Task statement: In the entries below, find each line bearing the string "This" and copy it.

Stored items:
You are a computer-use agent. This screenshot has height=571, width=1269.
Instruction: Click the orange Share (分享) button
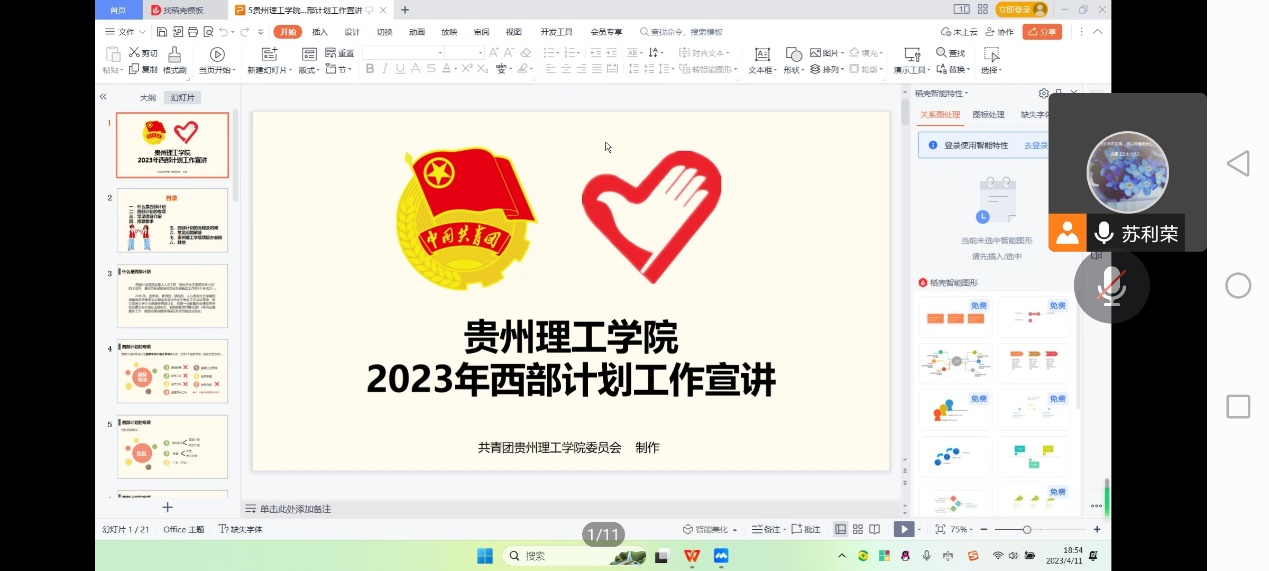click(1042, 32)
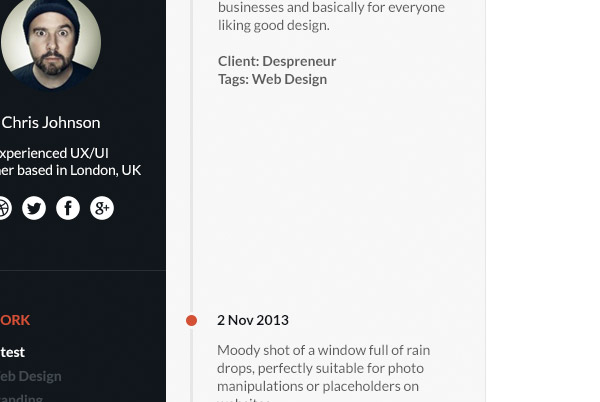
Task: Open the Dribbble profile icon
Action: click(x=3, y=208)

...

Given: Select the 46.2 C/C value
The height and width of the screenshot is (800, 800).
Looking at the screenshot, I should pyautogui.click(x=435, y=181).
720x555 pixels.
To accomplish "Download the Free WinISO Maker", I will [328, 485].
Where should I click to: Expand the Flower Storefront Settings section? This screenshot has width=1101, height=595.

Response area:
You are a computer-use agent. This screenshot has height=571, width=1269.
Where should I click to: Expand the Flower Storefront Settings section? This screenshot has width=1101, height=595.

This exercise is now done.